Medicare AEP vs OEP… what do these letters stand for? AEP stands for Medicare Annual Enrollment Period and OEP stands for Medicare Open Enrollment Period. Every time you flip the channel or change the radio station, you see and/or hear ANOTHER segment about Medicare enrollment. The worst part is, each segment refers to a different terminology discussing enrollment periods for Medicare. Whether you head the term “Fall Enrollment Period”, “Medicare Advantage Open Enrollment Period” or “Annual Election Period”… we’re here to eliminate the confusion and clarify what these enrollment periods are.
What You Need to Know About the Medicare AEP vs OEP
What Can I Do During the Fall Medicare AEP?
- Drop an Advantage Plan and return to Original Medicare
- Elect to change from one Advantage plan to a different one
- Change from Original Medicare to an Advantage plan
- Elect to change from one Part D prescription drug plan to another
- Cancel your current Part D plan
- Pick up a Part D plan if you currently do not have one
Any changes you make during the AEP will go into effect on January 1st of the following year.
With Medicare Advantage and Part D plan benefits changing every year, premiums could increase, benefits can be changed, and prescription drug formularies can be changed. A formulary is a list of approved medications the plan will cover.
Every year in September you will receive an Annual Notice of Change (ANoC) letter. This letter explains all the changes that will be affecting your plan in the upcoming year.
The AEP gives you a chance to change if you are not happy with the future adjustments to your plan.
What Can I Do During the Medicare OEP?
There are several reasons that someone may want to go back to Original Medicare. Generally, it is due to restrictive networks, or doctors leaving the network.
Medicare Advantage contracts run for a calendar year starting January 1st.
Doctors in-network for a Medicare Advantage plan can leave the network before that period is over. If you are on a Medicare Advantage plan and this happens you will have to choose a new doctor.
In most states and situations, a doctor leaving your plan does not give you a Special Enrollment Period to drop or change the Medicare Advantage Plan.
If this happens during the OEP you would be able to make the change. The OEP starts on January 1st and runs through March 31st annually.
What can I do during the OEP if I’m currently enrolled in a Medicare Advantage plan?
- Cancel your stand-alone Part D prescription drug plan
- Drop your Advantage Plan and return to Original Medicare
- Enroll in a stand-alone Part D prescription drug plan
- Elect to change from one Advantage Plan to another
Regarding enrolling in a stand-alone Part D plan… most Advantage Plans include prescription coverage. Once you sign up with a Part D plan, the dis-enrollment from Medicare Advantage Plan happens automatically and returns you to Part A and Part B.

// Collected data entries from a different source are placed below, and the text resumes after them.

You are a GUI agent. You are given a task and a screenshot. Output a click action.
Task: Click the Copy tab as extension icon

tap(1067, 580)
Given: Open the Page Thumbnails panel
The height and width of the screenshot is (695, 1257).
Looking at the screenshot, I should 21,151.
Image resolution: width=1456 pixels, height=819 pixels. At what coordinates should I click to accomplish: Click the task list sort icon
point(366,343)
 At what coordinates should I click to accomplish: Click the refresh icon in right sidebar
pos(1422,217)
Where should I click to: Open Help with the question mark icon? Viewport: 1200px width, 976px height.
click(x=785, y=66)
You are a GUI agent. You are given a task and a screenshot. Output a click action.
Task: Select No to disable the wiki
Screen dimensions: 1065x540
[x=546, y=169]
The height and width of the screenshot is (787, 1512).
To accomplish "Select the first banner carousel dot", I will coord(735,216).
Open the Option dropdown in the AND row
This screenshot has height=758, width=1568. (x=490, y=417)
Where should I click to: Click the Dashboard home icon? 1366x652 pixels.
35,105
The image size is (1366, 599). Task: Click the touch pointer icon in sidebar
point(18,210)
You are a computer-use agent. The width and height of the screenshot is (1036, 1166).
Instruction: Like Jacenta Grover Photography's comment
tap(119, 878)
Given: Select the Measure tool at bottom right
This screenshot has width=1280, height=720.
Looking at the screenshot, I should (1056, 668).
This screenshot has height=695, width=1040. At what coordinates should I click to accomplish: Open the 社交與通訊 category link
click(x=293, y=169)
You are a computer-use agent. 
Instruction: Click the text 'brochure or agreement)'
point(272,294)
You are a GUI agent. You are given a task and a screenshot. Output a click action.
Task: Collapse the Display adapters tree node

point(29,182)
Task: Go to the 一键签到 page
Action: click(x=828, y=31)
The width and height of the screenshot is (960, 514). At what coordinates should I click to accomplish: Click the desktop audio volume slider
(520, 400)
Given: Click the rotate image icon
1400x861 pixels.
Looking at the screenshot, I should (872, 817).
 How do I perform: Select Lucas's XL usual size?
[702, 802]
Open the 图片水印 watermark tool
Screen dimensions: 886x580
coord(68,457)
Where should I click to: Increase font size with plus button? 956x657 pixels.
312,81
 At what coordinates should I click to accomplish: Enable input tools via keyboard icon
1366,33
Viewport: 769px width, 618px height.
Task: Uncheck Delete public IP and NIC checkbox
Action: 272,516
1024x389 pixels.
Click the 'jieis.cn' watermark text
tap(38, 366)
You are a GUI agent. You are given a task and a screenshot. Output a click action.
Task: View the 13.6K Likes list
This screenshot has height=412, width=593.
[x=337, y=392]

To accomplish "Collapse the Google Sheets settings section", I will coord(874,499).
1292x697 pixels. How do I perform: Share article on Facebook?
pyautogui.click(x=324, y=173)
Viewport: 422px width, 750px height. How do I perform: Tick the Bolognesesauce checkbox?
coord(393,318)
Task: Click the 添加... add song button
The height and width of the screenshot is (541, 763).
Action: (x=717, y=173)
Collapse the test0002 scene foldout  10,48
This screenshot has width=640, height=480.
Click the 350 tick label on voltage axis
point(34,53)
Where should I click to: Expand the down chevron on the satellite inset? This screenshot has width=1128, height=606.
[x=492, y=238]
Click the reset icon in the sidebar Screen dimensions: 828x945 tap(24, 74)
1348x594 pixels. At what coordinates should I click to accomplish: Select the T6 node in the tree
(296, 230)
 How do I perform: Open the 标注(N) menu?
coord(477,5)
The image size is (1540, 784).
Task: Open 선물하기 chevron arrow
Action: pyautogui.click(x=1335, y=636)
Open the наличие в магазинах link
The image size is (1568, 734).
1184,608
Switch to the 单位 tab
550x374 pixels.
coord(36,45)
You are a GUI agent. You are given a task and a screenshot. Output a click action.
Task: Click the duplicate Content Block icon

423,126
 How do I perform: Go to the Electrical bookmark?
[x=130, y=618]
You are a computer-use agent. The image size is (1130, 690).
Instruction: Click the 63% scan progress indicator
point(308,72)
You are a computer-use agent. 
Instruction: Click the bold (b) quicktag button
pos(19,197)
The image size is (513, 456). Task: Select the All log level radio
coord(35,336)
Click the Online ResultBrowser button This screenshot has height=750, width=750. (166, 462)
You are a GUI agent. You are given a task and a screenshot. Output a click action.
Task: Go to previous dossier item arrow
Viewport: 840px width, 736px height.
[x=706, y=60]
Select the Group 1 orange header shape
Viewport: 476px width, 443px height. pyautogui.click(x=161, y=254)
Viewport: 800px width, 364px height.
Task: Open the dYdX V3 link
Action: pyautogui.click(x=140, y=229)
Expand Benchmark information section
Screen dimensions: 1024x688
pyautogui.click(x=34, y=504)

You can enroll in a Medicare Supplement Plan once you are disenrolled from your Medicare Advantage Plan if you can medically qualify.
How Many Changes Can I Make during the OEP?
If you decide to make a change, it will go into effect the following month. For example, a plan change on January 5th would start on February 1st.
There are many reasons that a beneficiary may want to change from the plan they are enrolled in using this election period.
Below are some of the reasons someone may choose to change:
- Provider network changes
- Dental coverage provided isn’t as comprehensive
- Certain benefits covered at 80% such as chemotherapy, durable medical equipment, and Part B drugs
If you have problems with your plan after the AEP and OEP, you may still be able to change plans. These other chances to make a change are referred to as Special Election Periods.
If you have questions on Medicare OEP vs AEP talking with an agent can help. Our agents are qualified to understand the difference between AEP and OEP.
There are many SEPs that you may qualify for, such as moving out of the coverage area of your plan, qualifying for a low-income subsidy, or receiving both Medicare and Medicaid.